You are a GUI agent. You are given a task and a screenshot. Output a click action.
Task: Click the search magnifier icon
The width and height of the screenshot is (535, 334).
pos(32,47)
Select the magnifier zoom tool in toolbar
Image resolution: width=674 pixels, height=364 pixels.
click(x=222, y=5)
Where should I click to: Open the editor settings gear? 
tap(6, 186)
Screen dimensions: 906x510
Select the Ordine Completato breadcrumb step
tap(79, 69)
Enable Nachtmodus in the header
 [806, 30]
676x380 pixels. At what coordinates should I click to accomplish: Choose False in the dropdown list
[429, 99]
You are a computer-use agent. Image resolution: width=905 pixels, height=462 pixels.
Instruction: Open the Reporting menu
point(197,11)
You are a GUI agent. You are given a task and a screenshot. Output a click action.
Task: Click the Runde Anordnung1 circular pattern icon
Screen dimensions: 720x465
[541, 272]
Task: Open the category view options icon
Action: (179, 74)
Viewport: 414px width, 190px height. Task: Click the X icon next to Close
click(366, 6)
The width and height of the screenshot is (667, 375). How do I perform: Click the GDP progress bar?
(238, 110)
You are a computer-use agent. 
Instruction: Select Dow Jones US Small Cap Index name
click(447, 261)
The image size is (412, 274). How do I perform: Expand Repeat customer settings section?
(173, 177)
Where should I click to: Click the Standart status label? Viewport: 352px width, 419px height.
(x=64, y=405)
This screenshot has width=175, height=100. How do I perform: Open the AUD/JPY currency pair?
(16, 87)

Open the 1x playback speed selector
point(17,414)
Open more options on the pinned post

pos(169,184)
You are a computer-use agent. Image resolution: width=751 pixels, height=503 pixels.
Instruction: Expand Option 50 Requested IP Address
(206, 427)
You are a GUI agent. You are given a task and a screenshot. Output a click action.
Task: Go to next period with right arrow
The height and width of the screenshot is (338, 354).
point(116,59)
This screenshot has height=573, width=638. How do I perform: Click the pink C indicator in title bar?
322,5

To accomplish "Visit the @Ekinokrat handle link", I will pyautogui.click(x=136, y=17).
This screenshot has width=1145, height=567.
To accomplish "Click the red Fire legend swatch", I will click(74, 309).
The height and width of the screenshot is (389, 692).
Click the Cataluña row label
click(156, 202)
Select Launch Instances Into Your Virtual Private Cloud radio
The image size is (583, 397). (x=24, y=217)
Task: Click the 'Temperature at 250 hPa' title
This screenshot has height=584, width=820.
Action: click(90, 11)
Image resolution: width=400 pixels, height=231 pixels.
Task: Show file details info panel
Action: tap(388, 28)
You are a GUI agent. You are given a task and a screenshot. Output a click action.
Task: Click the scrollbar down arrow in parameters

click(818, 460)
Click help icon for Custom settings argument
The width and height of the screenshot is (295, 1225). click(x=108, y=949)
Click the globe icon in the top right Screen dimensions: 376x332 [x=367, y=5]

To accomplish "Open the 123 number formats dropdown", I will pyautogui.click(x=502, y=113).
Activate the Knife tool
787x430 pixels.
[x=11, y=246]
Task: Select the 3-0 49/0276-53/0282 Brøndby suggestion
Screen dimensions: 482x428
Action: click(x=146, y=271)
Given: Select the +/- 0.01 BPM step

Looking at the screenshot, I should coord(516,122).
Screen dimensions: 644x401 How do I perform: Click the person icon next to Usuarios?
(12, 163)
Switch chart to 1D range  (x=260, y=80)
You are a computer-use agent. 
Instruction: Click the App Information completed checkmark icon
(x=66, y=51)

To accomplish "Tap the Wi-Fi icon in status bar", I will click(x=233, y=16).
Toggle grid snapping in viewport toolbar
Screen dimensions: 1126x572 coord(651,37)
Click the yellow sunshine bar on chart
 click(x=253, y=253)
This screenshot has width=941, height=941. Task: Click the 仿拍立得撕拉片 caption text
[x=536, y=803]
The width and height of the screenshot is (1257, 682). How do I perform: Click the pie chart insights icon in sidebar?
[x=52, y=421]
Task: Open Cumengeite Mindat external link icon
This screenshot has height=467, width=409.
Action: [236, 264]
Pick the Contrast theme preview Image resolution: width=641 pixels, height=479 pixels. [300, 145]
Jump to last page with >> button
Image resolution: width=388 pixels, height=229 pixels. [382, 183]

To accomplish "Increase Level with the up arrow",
★ ★ ★
* **EXERCISE**
All entries above are to be reproduced exactly.

* **REPLY TO THE EXERCISE**
You are a GUI agent. You are given a task and a screenshot. Output a click action.
Task: Click the search magnifier icon
The width and height of the screenshot is (535, 334).
pos(32,47)
Select the magnifier zoom tool in toolbar
Image resolution: width=674 pixels, height=364 pixels.
click(x=222, y=5)
Where should I click to: Open the editor settings gear? 
tap(6, 186)
Screen dimensions: 906x510
Select the Ordine Completato breadcrumb step
tap(79, 69)
Enable Nachtmodus in the header
 [806, 30]
676x380 pixels. At what coordinates should I click to accomplish: Choose False in the dropdown list
[429, 99]
You are a computer-use agent. Image resolution: width=905 pixels, height=462 pixels.
Instruction: Open the Reporting menu
point(197,11)
You are a GUI agent. You are given a task and a screenshot. Output a click action.
Task: Click the Runde Anordnung1 circular pattern icon
Screen dimensions: 720x465
[541, 272]
Task: Open the category view options icon
Action: (179, 74)
Viewport: 414px width, 190px height. Task: Click the X icon next to Close
click(366, 6)
The width and height of the screenshot is (667, 375). How do I perform: Click the GDP progress bar?
(238, 110)
You are a computer-use agent. 
Instruction: Select Dow Jones US Small Cap Index name
click(447, 261)
The image size is (412, 274). How do I perform: Expand Repeat customer settings section?
(173, 177)
Where should I click to: Click the Standart status label? Viewport: 352px width, 419px height.
(x=64, y=405)
This screenshot has width=175, height=100. How do I perform: Open the AUD/JPY currency pair?
(16, 87)

Open the 1x playback speed selector
point(17,414)
Open more options on the pinned post

pos(169,184)
You are a computer-use agent. Image resolution: width=751 pixels, height=503 pixels.
Instruction: Expand Option 50 Requested IP Address
(206, 427)
You are a GUI agent. You are given a task and a screenshot. Output a click action.
Task: Go to next period with right arrow
The height and width of the screenshot is (338, 354).
point(116,59)
This screenshot has height=573, width=638. How do I perform: Click the pink C indicator in title bar?
322,5

To accomplish "Visit the @Ekinokrat handle link", I will pyautogui.click(x=136, y=17).
This screenshot has width=1145, height=567.
To accomplish "Click the red Fire legend swatch", I will click(74, 309).
The height and width of the screenshot is (389, 692).
Click the Cataluña row label
click(156, 202)
Select Launch Instances Into Your Virtual Private Cloud radio
The image size is (583, 397). (x=24, y=217)
Task: Click the 'Temperature at 250 hPa' title
This screenshot has height=584, width=820.
Action: click(90, 11)
Image resolution: width=400 pixels, height=231 pixels.
Task: Show file details info panel
Action: tap(388, 28)
You are a GUI agent. You are given a task and a screenshot. Output a click action.
Task: Click the scrollbar down arrow in parameters

click(818, 460)
Click help icon for Custom settings argument
The width and height of the screenshot is (295, 1225). click(x=108, y=949)
Click the globe icon in the top right Screen dimensions: 376x332 [x=367, y=5]

To accomplish "Open the 123 number formats dropdown", I will pyautogui.click(x=502, y=113).
Activate the Knife tool
787x430 pixels.
[x=11, y=246]
Task: Select the 3-0 49/0276-53/0282 Brøndby suggestion
Screen dimensions: 482x428
Action: click(x=146, y=271)
Given: Select the +/- 0.01 BPM step

Looking at the screenshot, I should coord(516,122).
Screen dimensions: 644x401 How do I perform: Click the person icon next to Usuarios?
(12, 163)
Switch chart to 1D range  (x=260, y=80)
You are a computer-use agent. 
Instruction: Click the App Information completed checkmark icon
(x=66, y=51)

To accomplish "Tap the Wi-Fi icon in status bar", I will click(x=233, y=16).
Toggle grid snapping in viewport toolbar
Screen dimensions: 1126x572 coord(651,37)
Click the yellow sunshine bar on chart
 click(x=253, y=253)
This screenshot has width=941, height=941. Task: Click the 仿拍立得撕拉片 caption text
[x=536, y=803]
The width and height of the screenshot is (1257, 682). How do I perform: Click the pie chart insights icon in sidebar?
[x=52, y=421]
Task: Open Cumengeite Mindat external link icon
This screenshot has height=467, width=409.
Action: [236, 264]
Pick the Contrast theme preview Image resolution: width=641 pixels, height=479 pixels. [300, 145]
Jump to last page with >> button
Image resolution: width=388 pixels, height=229 pixels. [382, 183]

To accomplish "Increase Level with the up arrow",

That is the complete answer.